After decades of debate and a whole cabinet’s worth of contenders, one of the north-east’s biggest towns will soon be home to a large-scale supermarket.
Aberdeenshire Council took three hours and forty minutes to grill applications for four different stores in Stonehaven yesterday.
In the end, proposals by the FM Group for a supermarket, 50-bedroom hotel and restaurant on the Ury Estate were approved on a delegated grant.
The decision came despite some councillors arguing approval would be a breach of the emerging 2016 Aberdeenshire local development plan.
Councillors had been urged to refuse all four proposals – none of which formed part of the original plan – amid fears about their impact on the town centre.
Applications for the New Mains of Ury, the Mains of Cowie and the Mill of Forest were all refused.
The FM Group is also behind a £80million Jack Nicklaus golf course and housing development at the Ury Estate, and the restoration of the B-listed Ury House.
A spokesman for the Mains of Cowie’s developer, Stewart Milne Home, argued a decision on any Stonehaven supermarket would be “premature” as the LDP was still being reviewed.
Councillors Paul Johnston and Martin Ford said this should justify the rejection of all four applications.
However, director of the FM Group, Jonathon Milne, responded that the council’s CC1 site – proposed within the LDP for “small-scale retail use” – could not “provide a solution to address” the need for a supermarket.
He added: “The town centre has an established consumer base. The Co-op hold a monopoly. Overall we feel we are benefiting the town which is a view supported by the community council and the town partnership.”
Stonehaven and District SNP councillor, Graeme Clark, lodged the successful motion to approve the plans.
He said: “People in the town say ‘Banchory has got two, Huntly has got two or three, why have we not got a supermarket?’ I have come round to their way of thinking.
“If they are not bothered, why should councillors block it all the time? Stonehaven is a special place. The last thing we want to do as councillors is spoil it.”
Conservative North Kincardine councillor, Carl Nelson, said: “People in Stonehaven are screaming out for a supermarket, they have been screaming out for one for years.”
However independent democratic, Mr Johnston, said: “The best place for dealing with this would be in the public inquiry in the next local plan.”
The Ury Estate plans were backed by 27 votes to 18.
The Sluie Estate Trust’s plans to create a supermarket and petrol station at New Mains of Ury also came close to approval yesterday.
Stonehaven and District councillor Peter Bellarby proposed to grant the application – however his amendment was defeated by 31 to 19.

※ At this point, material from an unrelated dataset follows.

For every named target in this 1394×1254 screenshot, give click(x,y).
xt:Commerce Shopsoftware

Brothers David and Richard Strang Steel, of the trust, were behind the initiative.
The project would have involved the demolition of unused farm buildings and the New Mains of Ury Farmhouse – which was the pair’s childhood home.
However, residents living in the cottages directly neighbouring the proposed development objected to the plans.

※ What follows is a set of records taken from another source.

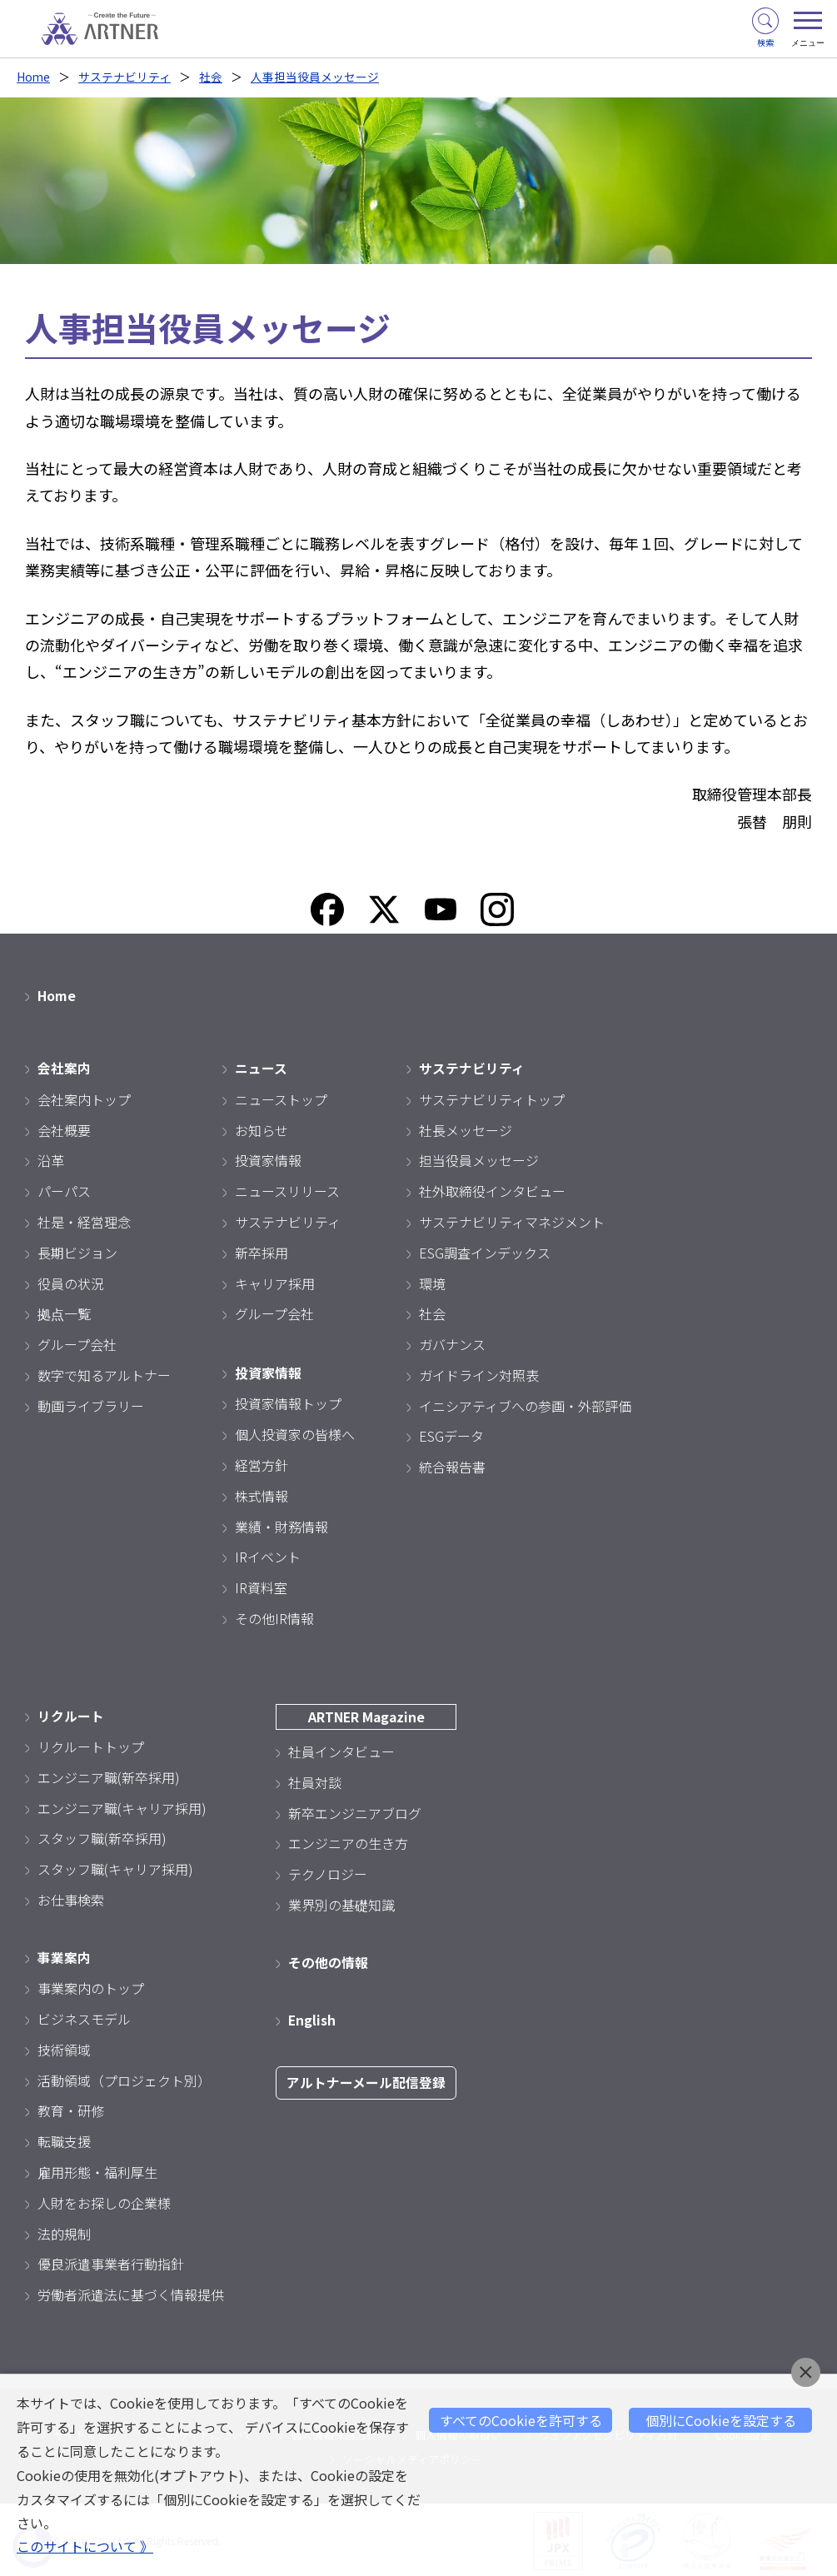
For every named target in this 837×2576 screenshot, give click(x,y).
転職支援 (64, 2139)
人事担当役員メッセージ (316, 76)
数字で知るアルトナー (104, 1373)
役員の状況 (70, 1282)
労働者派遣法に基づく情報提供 (130, 2292)
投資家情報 (268, 1159)
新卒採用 (261, 1251)
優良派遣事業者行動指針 (110, 2261)
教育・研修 (70, 2108)
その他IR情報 (274, 1617)
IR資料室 (261, 1586)
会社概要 (64, 1129)
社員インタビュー (341, 1750)
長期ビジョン (77, 1251)
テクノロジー (327, 1872)
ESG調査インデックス (485, 1251)
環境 (432, 1282)
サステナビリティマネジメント (512, 1220)
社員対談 (314, 1780)
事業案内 (64, 1955)
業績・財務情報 (281, 1525)
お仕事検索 (70, 1898)
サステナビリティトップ (492, 1098)
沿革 (50, 1159)
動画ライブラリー (90, 1404)
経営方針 (261, 1463)
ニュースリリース (287, 1190)
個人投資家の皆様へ (295, 1432)
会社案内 (64, 1067)
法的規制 (64, 2231)
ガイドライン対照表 (479, 1373)
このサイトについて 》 (85, 2547)
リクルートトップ (90, 1745)
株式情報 (261, 1494)
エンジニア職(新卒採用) (108, 1775)
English (312, 2017)
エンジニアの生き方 (348, 1841)
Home (34, 76)
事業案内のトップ (90, 1986)
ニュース (261, 1067)
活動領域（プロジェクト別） (124, 2078)
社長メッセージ (465, 1129)
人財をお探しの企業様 (104, 2200)
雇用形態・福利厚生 (97, 2170)
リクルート (70, 1714)
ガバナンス (452, 1343)
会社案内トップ (84, 1098)
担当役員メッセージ (479, 1159)
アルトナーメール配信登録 (366, 2080)
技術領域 (64, 2047)
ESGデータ (451, 1435)
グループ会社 (77, 1343)
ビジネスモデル (84, 2016)
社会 (211, 76)
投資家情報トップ (288, 1402)
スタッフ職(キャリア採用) (115, 1867)
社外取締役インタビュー (492, 1190)
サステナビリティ (125, 76)
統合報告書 (452, 1466)
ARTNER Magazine (366, 1715)
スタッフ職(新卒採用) (102, 1836)
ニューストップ (281, 1098)
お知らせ (261, 1129)
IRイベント (268, 1555)
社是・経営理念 (84, 1220)
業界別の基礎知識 (341, 1903)
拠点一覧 (64, 1313)
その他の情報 (328, 1960)
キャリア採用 (275, 1282)
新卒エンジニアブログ (354, 1811)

Speaking yesterday, David Strang Steel said: “We want to see approved what is best for both Stonehaven and Aberdeenshire.

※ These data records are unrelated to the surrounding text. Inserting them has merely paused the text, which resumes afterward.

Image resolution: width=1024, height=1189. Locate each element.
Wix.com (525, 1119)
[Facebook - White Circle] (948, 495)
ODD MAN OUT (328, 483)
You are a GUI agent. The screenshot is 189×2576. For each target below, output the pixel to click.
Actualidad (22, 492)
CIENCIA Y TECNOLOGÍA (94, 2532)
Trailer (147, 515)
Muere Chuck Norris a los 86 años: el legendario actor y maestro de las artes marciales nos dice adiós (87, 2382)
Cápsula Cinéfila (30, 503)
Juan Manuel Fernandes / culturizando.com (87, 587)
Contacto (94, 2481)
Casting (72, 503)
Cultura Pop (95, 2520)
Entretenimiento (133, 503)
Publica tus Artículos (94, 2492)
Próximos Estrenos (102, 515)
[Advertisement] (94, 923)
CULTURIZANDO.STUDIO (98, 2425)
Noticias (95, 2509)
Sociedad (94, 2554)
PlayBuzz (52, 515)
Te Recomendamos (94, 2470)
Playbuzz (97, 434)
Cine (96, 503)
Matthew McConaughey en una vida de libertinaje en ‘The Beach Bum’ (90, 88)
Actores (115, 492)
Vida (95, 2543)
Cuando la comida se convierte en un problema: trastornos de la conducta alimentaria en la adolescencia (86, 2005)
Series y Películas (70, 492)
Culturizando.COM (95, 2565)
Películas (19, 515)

“I think it is important to highlight that our application is located next to the AWPR (Aberdeen Western Peripheral Route) and adjacent to housing at Ury.
“Our site is in the most convenient location for the wider Stonehaven community, by which I mean Laurencekirk, Inverbervie, Durris, etc.”
Mr Bellarby added: “It is my opinion that whilst there may well be some impact, I don’t think it will be significant.
“If you want some reasons, look at Banchory, it has an out of town [Tesco] supermarket that doesn’t seem to have had any significant impact on the town centre”
However councillor Carl Nelson argued that the “safety aspect” for traffic coming off the A90 was a “concern”.
The application by Barratt North Scotland and Drum Development Co for Mill of Forest was also for 500 homes, employment and retail land and a bridge across the A90 Aberdeen-Dundee road.
The Mains of Cowie plans were for 250 homes, a school, community facilities and a supermarket at the site.